Insolvency litigation underwent a sea-change this week as its exemption from the Legal Aid, Sentencing and Punishment of Offenders Act 2012 (LASPO) finally came to an end.
The government’s decision to end the exemption means that successful claimants with conditional fee agreements (CFAs) entered into after 6 April will no longer be able to recover success fees or after-the-event insurance premiums from the losing party.
It is a decision that insolvency litigators have fought hard against. They argued that insolvency litigation returns millions of pounds every year to small businesses and taxpayers owed money by negligent or fraudulent directors.
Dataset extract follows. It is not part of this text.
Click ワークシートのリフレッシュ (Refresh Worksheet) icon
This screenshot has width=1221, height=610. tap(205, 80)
The Association of Business Recovery Professionals, R3, led a particularly vociferous campaign against it, arguing that about £150m of creditors’ money could be lost without the exemption since court cases would become uneconomical.
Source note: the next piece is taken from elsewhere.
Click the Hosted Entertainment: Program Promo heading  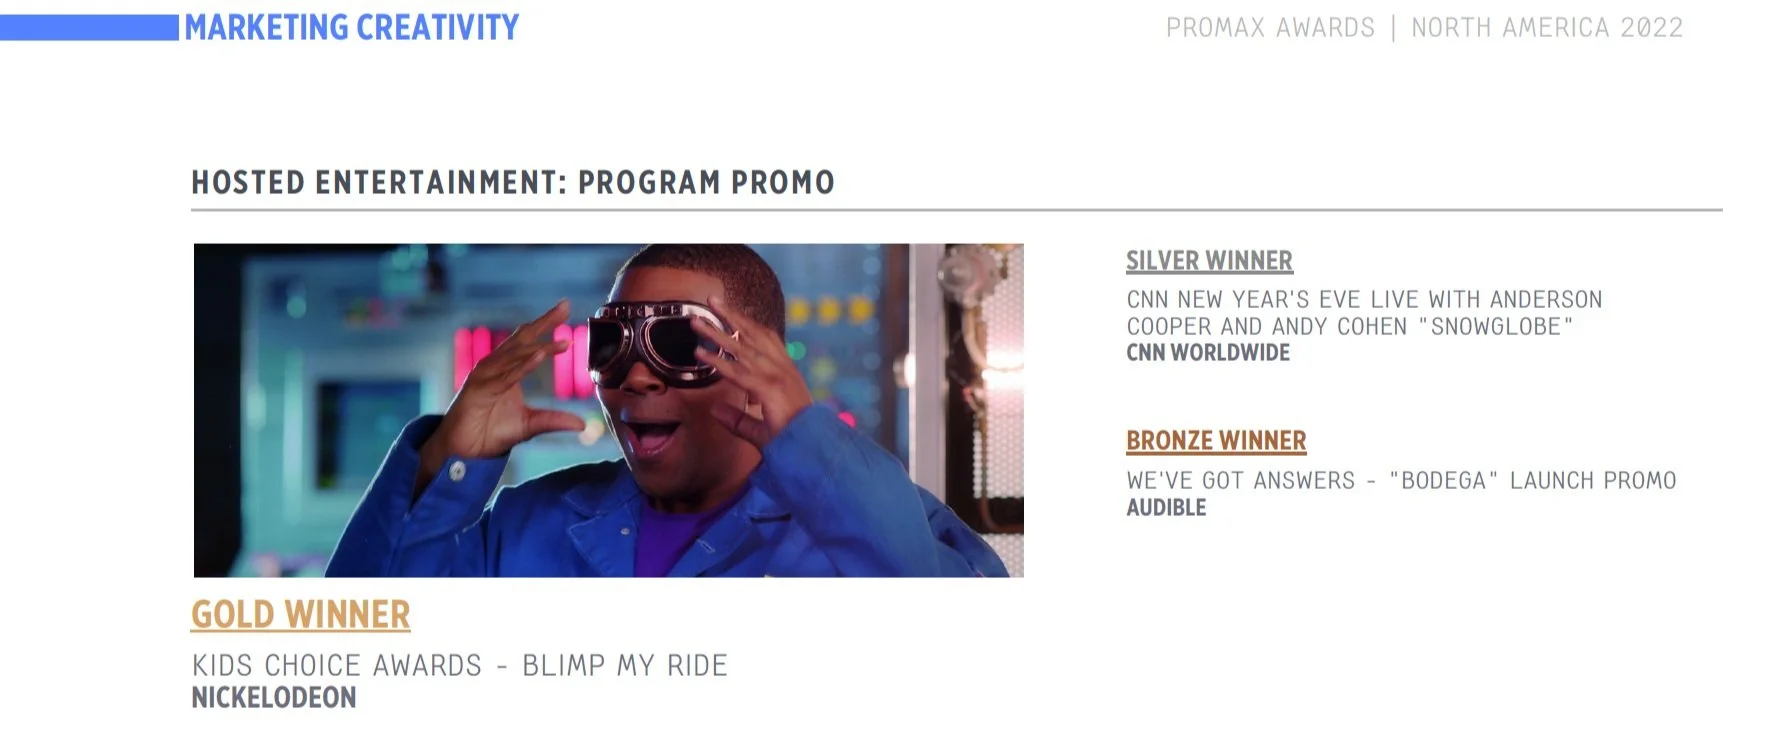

Litigation funder Augusta Ventures’ strategic engagement director, Jeunesse Edwards, predicts that litigation funding will be used to fill the gap. Augusta would fund the case, including legal fees and insurance premium, in return for a share of the damages.
Weightmans partner Dominic Vincent says: “We think that lawyers will remain willing to support the higher value cases through the use of CFAs, because in those cases the recoverability of the success fee and policy premium is less of an issue.
“However it is likely that we will see a decline in solicitors being willing to conduct lower value cases under the traditional CFA model. The gap in the market is therefore likely to be filled by litigation purchasers who will take assignments of claims from insolvency practitioners and pursue them for their own benefit.”